# [Your instructions]
Can you reproduce verbatim the data below, beginning with the line that contains "Where should I click to: Lock" and continuing through the line that contains "Image resolution: width=1810", with both of those lines included?

## Begin Source data

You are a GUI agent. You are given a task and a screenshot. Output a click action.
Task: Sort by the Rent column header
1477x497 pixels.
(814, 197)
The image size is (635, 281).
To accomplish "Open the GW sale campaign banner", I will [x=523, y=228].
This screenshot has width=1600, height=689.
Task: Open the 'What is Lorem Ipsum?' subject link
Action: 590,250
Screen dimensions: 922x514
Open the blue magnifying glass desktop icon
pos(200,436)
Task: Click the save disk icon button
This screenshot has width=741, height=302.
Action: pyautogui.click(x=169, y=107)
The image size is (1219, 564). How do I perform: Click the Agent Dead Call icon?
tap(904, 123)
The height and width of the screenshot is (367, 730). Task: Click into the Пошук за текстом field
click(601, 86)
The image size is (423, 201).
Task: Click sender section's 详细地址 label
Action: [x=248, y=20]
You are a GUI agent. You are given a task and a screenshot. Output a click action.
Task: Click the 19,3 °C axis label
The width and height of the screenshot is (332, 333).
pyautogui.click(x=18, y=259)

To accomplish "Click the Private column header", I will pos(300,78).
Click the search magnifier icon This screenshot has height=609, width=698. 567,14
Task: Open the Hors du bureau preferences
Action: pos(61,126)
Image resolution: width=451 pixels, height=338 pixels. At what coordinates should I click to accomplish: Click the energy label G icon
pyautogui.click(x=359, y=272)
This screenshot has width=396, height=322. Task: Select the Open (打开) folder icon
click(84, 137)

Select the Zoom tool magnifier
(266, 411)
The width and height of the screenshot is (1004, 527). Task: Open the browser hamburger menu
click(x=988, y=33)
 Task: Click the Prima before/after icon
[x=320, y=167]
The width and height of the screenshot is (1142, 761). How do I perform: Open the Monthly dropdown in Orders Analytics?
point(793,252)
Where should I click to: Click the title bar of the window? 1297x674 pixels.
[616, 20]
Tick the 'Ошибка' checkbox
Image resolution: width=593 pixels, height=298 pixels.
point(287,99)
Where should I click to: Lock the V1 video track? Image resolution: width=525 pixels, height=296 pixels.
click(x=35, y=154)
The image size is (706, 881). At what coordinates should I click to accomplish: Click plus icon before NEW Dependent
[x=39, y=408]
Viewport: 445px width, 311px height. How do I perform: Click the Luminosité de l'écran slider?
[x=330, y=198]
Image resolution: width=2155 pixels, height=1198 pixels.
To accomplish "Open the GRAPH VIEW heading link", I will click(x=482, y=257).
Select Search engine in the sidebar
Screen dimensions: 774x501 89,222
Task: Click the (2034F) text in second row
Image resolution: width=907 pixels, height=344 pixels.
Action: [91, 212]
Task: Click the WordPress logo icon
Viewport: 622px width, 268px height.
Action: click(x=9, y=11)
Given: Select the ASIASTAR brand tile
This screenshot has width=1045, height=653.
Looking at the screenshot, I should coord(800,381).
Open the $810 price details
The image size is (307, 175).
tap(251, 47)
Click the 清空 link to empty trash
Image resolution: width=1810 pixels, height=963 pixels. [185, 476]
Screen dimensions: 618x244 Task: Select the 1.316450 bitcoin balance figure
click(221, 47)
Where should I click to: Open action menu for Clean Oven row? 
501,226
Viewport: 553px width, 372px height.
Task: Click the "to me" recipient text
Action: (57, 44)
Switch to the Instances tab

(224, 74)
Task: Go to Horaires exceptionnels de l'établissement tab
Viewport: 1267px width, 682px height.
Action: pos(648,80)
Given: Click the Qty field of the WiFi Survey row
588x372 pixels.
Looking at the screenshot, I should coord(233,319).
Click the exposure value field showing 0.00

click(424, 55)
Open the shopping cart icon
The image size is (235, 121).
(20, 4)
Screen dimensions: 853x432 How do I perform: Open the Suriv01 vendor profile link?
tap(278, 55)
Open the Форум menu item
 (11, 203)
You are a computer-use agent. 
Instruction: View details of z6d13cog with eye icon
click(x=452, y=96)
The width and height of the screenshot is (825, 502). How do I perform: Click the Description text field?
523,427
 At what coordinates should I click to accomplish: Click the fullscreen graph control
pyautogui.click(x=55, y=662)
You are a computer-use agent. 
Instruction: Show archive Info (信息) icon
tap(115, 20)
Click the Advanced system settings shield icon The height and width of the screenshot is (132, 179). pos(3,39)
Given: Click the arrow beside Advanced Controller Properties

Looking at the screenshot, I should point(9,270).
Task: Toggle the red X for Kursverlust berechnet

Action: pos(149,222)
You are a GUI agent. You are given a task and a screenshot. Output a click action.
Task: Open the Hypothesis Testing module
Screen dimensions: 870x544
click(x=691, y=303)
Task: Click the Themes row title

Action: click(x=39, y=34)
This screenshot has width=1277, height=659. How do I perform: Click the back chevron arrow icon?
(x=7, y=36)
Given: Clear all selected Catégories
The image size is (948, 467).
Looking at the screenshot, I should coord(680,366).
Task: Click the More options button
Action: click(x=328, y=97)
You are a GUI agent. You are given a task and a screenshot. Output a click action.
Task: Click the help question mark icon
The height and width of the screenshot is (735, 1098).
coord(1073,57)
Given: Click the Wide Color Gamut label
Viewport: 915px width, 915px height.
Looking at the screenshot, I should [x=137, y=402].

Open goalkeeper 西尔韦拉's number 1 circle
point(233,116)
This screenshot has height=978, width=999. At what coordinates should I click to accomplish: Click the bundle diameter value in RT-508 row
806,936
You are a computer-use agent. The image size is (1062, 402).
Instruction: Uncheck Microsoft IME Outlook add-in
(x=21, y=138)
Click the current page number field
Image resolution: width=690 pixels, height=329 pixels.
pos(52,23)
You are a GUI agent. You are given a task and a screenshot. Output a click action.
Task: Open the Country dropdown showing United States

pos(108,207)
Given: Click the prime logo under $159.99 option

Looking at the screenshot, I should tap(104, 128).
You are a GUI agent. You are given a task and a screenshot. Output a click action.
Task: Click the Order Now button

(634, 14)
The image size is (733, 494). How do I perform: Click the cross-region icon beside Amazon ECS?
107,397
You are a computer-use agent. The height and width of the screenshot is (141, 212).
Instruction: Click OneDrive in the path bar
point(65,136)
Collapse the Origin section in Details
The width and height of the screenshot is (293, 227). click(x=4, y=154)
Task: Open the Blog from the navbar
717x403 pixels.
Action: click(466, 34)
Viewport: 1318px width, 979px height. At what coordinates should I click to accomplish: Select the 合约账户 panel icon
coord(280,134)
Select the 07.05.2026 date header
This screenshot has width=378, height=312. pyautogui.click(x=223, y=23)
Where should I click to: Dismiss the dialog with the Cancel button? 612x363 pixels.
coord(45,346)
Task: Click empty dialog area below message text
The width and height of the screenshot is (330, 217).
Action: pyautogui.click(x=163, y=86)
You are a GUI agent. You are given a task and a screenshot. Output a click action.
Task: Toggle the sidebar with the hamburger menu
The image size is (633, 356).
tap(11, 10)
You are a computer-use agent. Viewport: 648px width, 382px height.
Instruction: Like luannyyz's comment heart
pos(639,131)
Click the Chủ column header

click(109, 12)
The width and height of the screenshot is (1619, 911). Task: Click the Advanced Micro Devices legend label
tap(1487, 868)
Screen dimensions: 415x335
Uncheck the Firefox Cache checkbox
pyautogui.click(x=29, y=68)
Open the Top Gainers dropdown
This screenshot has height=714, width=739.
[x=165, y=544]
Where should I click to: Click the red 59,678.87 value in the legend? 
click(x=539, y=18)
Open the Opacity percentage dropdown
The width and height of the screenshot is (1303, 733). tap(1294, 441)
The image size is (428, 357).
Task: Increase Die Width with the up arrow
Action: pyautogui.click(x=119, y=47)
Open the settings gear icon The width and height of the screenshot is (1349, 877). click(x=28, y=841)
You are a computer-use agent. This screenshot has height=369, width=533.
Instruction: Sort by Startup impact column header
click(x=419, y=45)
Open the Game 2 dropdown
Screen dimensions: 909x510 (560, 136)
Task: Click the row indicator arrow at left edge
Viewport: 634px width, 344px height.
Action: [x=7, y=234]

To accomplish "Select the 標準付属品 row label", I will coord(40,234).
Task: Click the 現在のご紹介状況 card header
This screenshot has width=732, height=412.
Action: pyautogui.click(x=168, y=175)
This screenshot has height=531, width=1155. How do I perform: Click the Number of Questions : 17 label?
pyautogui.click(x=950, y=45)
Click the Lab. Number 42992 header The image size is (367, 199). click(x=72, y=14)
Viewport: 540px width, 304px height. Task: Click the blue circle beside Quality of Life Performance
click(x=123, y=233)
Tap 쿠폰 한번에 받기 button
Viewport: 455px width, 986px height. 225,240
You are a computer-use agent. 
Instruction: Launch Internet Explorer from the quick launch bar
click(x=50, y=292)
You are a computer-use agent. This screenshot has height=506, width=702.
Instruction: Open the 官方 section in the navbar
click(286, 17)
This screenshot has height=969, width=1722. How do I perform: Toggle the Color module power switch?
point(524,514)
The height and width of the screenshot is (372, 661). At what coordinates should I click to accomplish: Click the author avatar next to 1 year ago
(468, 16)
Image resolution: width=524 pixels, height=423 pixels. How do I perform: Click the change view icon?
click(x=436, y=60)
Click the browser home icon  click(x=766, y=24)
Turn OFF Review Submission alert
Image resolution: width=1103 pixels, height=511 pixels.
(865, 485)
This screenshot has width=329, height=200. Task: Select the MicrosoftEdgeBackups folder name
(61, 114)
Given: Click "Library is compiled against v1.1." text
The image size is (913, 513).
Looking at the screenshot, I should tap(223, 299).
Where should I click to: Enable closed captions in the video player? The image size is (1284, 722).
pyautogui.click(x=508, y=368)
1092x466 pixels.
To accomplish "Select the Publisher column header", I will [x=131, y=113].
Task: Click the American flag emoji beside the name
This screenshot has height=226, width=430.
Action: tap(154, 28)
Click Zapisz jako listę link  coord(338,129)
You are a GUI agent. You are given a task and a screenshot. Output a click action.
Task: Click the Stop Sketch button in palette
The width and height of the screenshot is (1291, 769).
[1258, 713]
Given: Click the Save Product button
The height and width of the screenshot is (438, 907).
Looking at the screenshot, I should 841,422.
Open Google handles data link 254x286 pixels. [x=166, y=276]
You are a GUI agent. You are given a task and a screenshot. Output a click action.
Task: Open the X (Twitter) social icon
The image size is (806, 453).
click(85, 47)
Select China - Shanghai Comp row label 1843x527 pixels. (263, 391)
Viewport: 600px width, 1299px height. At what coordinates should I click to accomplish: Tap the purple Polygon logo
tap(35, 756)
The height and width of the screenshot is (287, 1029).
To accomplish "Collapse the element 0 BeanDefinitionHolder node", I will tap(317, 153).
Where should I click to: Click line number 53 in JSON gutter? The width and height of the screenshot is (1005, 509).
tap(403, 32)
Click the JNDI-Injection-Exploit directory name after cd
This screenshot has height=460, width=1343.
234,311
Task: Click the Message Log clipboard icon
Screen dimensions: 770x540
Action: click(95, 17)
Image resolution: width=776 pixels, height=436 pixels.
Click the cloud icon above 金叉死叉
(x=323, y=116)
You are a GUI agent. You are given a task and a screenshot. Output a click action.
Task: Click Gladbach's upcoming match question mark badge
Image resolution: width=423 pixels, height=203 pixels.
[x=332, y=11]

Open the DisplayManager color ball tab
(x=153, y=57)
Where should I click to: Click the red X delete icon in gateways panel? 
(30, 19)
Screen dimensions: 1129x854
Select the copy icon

## End Source data

# [Response to this exercise]
Where should I click to: Lock the V1 video track? Image resolution: width=525 pixels, height=296 pixels.
click(x=35, y=154)
The image size is (706, 881). At what coordinates should I click to accomplish: Click plus icon before NEW Dependent
[x=39, y=408]
Viewport: 445px width, 311px height. How do I perform: Click the Luminosité de l'écran slider?
[x=330, y=198]
Image resolution: width=2155 pixels, height=1198 pixels.
To accomplish "Open the GRAPH VIEW heading link", I will click(x=482, y=257).
Select Search engine in the sidebar
Screen dimensions: 774x501 89,222
Task: Click the (2034F) text in second row
Image resolution: width=907 pixels, height=344 pixels.
Action: [91, 212]
Task: Click the WordPress logo icon
Viewport: 622px width, 268px height.
Action: click(x=9, y=11)
Given: Select the ASIASTAR brand tile
This screenshot has width=1045, height=653.
Looking at the screenshot, I should coord(800,381).
Open the $810 price details
The image size is (307, 175).
tap(251, 47)
Click the 清空 link to empty trash
Image resolution: width=1810 pixels, height=963 pixels. [185, 476]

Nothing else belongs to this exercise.